By Marc Lachapelle
The quest for the ultimate clean and cheap powertrain technology has been raging for more than a decade and every auto show is a showcase for the latest and greatest developments. New York is no exception this year and, as usual, contenders and pretenders went in almost every imaginable direction.
There still is no picking a clear winner in a race where participants are simultaneously running in all directions, but some do stand out. This spring, in the Big Apple, the biggest player in the eco-battle is Mercedes-Benz, with the introduction of three different diesel-powered or hybrid vehicles. In terms of pure impact, though, the most spectacular and surprising is also the smallest in size: the tiny GM/Segway experimental urban two-wheeler runabout automatically fascinates and quickly grabbed headlines worldwide.
Presented as one of the possible solutions to growing traffic congestion, especially in the most densely-populated cities in Asia, Project P.U.M.A. (for Personal Urban Mobility and Accessibility) combines several technologies that have been developed separately by Segway for its famous stand-up ‘scooter’ and GM in various projects. These include electric drive and batteries, gyroscopic stabilization, all-electronic control of acceleration, steering and braking plus vehicle-to-vehicle communications and ‘autonomous’ driving and parking. The current P.U.M.A. can run at up to 56 km/h for up to 56 kilometres. GM and Segway will be testing a second-generation prototype this summer.
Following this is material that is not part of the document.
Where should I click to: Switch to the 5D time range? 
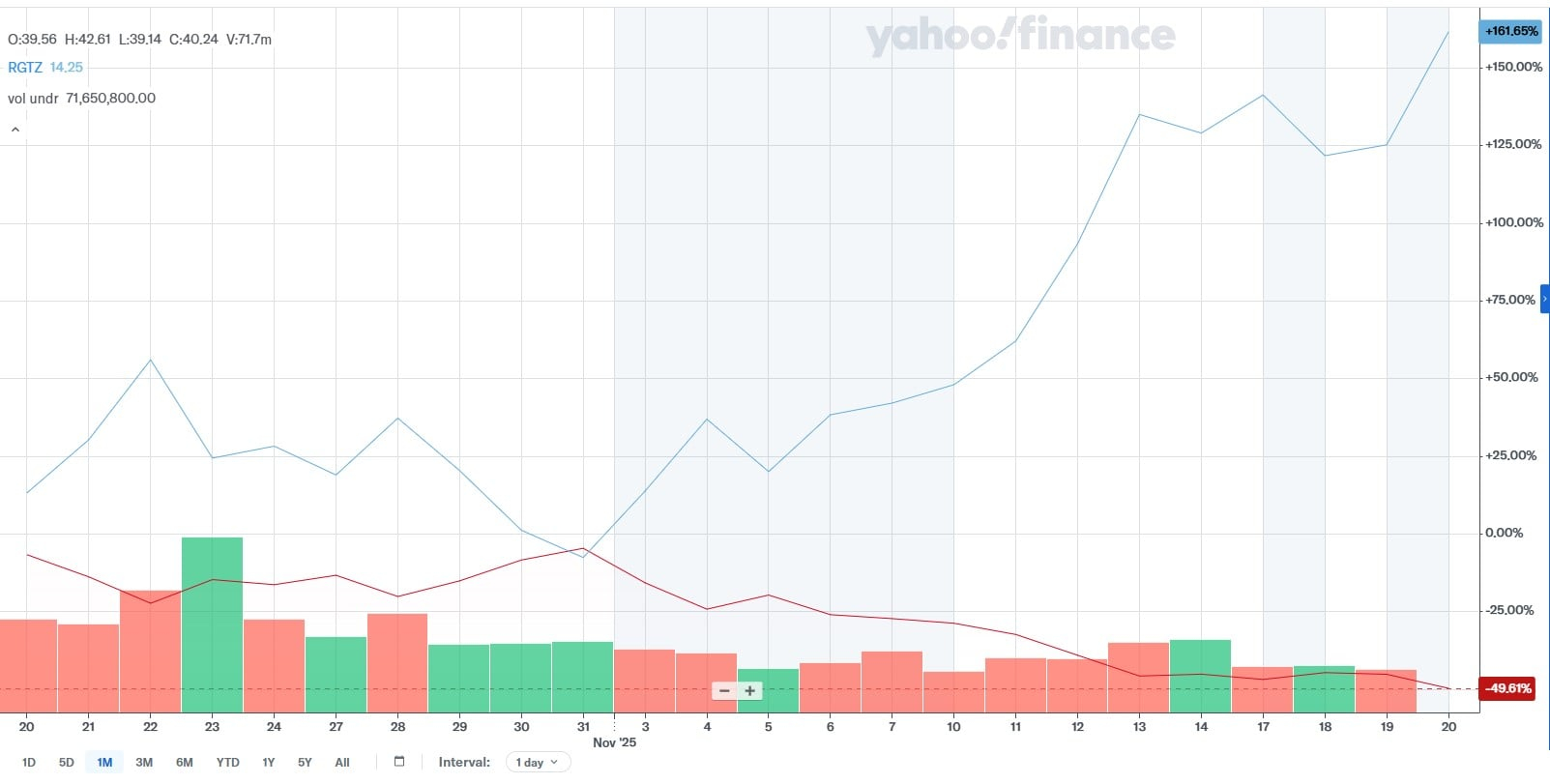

The most advanced or forward-looking ‘green’ model on the Mercedes-Benz stand is the E 250 Vision Bluetec ‘concept’ is an E-Class sedan powered by a turbocharged, 2.2-litre, four-cylinder diesel engine with a pair of balancing shafts that produces 204 hp and a solid 369 lb-ft of torque at 1600 rpm. Mated to a 7-speed automatic gearbox, this engine would return a fuel economy average of 5.5 L/100km and meet not only Bin 5 but also the EU6 emissions standards set for 2014 in Europe.
German rival Volkswagen counters nicely with the stingy new, production-ready sixth-generation Golf TDI set to arrive next fall. Powered by a turbocharged, direct-injection, 2.0 liter engine that delivers 140 hp at 4000 rpm and a substantial 236 lb-ft of torque between 1750 and 2500 rpm, it is rated at only 4.5 L/100 km on the European cycle.
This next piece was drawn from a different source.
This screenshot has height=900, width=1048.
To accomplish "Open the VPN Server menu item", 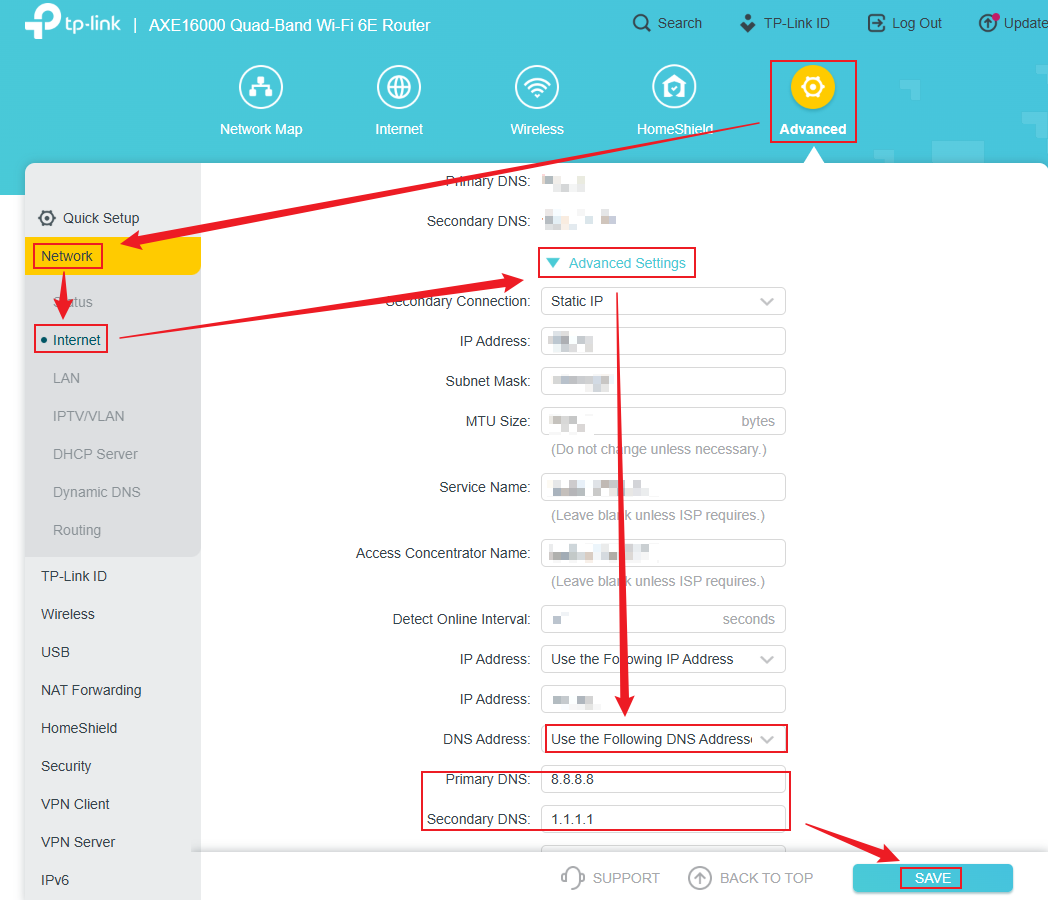I will point(78,842).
Now we want the Golf GTD that was recently unveiled at the AMI show in Leipzig. It combines a stronger 168-hp TDI engine and the chassis settings of the new GTI, for 0-100 km/h runs in 8.1 seconds and a 5.3 L/100 km rating. This is enough to join the BMW 335d sedan and its 3.0-litre, variable-twin-turbo diesel engine with 265 hp and 425 lb-ft of torque in the select ‘swift and thrifty’ segment.
The all-electric camp was led in New York by the confirmation that Mitsubishi will be selling the iMiEV to North America. The car will be equipped with a lithium-ion battery pack and have a range of about 130 kilometres. Other pure-electric notables in New York are the Cadillac Converj concept, the Fisker Karma and Sunset models and the Mini E.
On the production hybrid front, Mercedes-Benz also has the new parallel gas-electric ML 450 Hybrid and the upcoming S 400 BlueHybrid luxury sedan with the first lithium-ion battery pack in a mass-produced model.
All this said, the title of most fiery and powerful of the green brigade in New York goes jointly to the twin-turbo V12-powered, 610-hp Bentley Continental Supersports and the 1018-hp Koenigsegg CCXR supercars that can both run on E85 bio-ethanol fuel. It must said, though, that the CCXR consumes 22 litres per 100 km of the stuff, which does not look very good on its greenhouse-gas (CO2) balance sheet.